私は用意しておいた言葉をつらつらと答える。

「勿論。サッカー部を応援してくれる生徒もいるだろうし、新聞は公民館にも置かせて貰ってるから、それを見たご近所の小学生たちが憧れを抱くこと請け合い…来年のサッカー部が安泰になること間違いなしだ」

それに、と続けると、雷門嬢はもう一つまばたきをした。

「同士が増えれば、円堂後輩達も喜ぶだろう?」

「………」

ハッと顔を赤くした雷門嬢が、睨むようにこちらを見る。
しかし少しすると、彼女は小さく咳払いをし椅子に深く腰掛けなおした。

「まっ…まぁ、そういった理由があるなら、良いでしょう、許可します」

「有難う、雷門嬢」

恋するオトメゴコロとやらを利用したようで気が引けるものはあるが、これも記事のため。私はにっこり微笑んで小腰を折る。

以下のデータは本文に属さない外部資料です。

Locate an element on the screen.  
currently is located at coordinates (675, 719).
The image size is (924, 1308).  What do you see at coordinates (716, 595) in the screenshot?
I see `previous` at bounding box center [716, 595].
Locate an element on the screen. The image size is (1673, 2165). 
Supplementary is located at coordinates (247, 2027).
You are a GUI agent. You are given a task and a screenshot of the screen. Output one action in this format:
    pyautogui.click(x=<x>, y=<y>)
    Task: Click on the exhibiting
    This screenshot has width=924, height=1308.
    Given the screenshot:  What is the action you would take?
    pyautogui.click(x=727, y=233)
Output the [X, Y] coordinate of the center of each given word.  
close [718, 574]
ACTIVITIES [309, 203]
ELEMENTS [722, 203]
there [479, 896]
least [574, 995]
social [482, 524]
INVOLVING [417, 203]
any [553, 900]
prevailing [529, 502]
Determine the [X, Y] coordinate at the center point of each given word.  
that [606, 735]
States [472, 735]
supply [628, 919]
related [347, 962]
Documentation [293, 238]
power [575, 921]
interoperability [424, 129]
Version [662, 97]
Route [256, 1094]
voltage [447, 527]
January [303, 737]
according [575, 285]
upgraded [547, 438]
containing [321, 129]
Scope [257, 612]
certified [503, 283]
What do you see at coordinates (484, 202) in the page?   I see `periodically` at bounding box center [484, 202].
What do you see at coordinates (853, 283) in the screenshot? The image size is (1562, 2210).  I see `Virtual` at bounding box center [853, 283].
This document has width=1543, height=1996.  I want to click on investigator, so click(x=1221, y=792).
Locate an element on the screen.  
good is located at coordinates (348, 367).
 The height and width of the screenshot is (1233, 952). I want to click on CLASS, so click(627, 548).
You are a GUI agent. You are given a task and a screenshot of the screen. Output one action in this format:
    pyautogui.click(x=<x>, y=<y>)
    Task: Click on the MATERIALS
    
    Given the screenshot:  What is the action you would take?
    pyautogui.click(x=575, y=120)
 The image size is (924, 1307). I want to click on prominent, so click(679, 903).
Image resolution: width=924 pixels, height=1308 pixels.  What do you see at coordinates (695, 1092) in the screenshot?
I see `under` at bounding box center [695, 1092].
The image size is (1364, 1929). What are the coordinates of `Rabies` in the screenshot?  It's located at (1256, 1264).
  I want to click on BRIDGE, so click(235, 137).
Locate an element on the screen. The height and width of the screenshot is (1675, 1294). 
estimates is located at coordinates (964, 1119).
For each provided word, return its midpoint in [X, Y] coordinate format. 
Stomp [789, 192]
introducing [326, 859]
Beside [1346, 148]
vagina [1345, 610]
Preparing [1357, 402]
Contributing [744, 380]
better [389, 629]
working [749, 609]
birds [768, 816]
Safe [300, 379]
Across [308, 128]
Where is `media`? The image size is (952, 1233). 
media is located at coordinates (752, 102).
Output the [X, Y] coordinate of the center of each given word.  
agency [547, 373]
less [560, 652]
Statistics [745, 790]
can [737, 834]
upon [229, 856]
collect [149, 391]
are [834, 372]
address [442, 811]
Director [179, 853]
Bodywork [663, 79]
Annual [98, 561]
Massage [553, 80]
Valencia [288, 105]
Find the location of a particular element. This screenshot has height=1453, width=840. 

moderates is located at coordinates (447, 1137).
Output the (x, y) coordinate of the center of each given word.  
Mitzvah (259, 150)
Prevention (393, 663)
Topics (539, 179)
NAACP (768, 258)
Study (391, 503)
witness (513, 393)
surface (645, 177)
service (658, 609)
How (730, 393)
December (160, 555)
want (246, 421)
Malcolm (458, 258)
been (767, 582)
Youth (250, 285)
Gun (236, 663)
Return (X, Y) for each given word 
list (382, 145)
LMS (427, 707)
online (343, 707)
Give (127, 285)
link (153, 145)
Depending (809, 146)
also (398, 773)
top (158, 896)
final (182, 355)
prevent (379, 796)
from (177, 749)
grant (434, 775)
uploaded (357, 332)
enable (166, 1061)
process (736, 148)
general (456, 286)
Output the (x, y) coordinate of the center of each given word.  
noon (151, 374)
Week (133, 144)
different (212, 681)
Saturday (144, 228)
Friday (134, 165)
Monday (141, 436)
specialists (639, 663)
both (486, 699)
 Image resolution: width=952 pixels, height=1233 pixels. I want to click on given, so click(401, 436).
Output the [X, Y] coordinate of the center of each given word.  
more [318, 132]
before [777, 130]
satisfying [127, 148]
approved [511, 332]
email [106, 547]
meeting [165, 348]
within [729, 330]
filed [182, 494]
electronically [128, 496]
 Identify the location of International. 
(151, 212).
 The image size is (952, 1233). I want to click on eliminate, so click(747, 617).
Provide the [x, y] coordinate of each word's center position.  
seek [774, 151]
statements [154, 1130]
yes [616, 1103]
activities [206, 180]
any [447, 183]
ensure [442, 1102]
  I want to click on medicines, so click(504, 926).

「そういえば、取材の日程は決めてありますの?次の試合が近いから、なるべく早く─」

「ああ、それは心配には及ばない」

え、とキーボードで文字を打ちかけた雷門嬢の手が止まった。
「どういうことですか?」首を傾げる彼女に、私は答える。

「サッカー部が忙しいというのは、十二分に承知している。だから私は、私の独自のルートで彼らを調べさせて貰うよ」

「独自のルート、ね…。貴女がいうなら、きっと徹底的に調べられるんでしょうね」

「流石、分かっておられるな雷門嬢」

私が口角を上げると、雷門嬢は逆に疲れたように溜息を吐く。

「では、今日の活動でみんなに伝えておきます。次の学校新聞で特集が組まれるけど、いつも通り自然体でいるようにと」

「そうだな。頼むよ」

私は踵を返し理事長室を出ると、ぐっと握り拳を作った。
これで自由に動けるようになった。あとは部員を動員して、そうだな、音無後輩や幼なじみにも強力を仰ごうか。
さあ、楽しくなってきた!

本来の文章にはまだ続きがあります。